Output exactly, and only, the stretch of lines beginning at the line with "The width and" and ending at the last line of the listing below. Drop the pictures.

============

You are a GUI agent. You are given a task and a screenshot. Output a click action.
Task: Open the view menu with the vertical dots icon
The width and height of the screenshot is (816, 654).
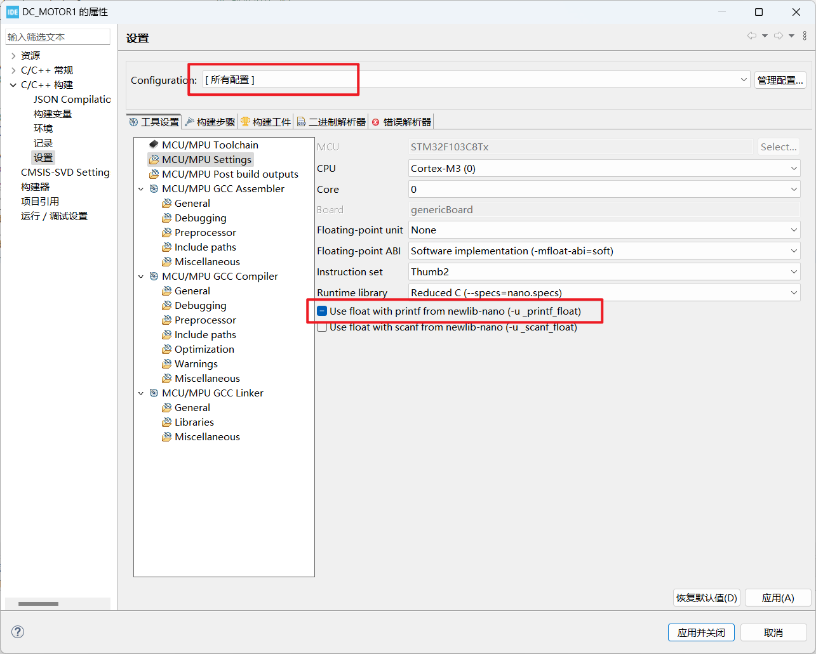805,36
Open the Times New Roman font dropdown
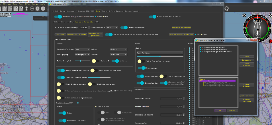Image resolution: width=272 pixels, height=125 pixels. (x=160, y=53)
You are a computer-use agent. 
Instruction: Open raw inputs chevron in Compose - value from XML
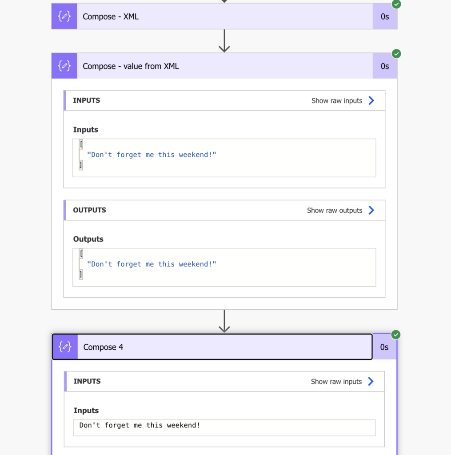pyautogui.click(x=371, y=100)
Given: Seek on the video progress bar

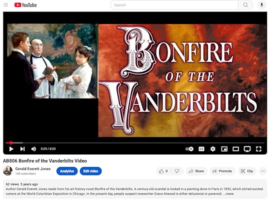Looking at the screenshot, I should coord(135,143).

============

• Written answer
The width and height of the screenshot is (816, 654).
805,36
Open the Times New Roman font dropdown
Image resolution: width=272 pixels, height=125 pixels. (x=160, y=53)
You are a computer-use agent. 
Instruction: Open raw inputs chevron in Compose - value from XML
pyautogui.click(x=371, y=100)
Given: Seek on the video progress bar

Looking at the screenshot, I should coord(135,143).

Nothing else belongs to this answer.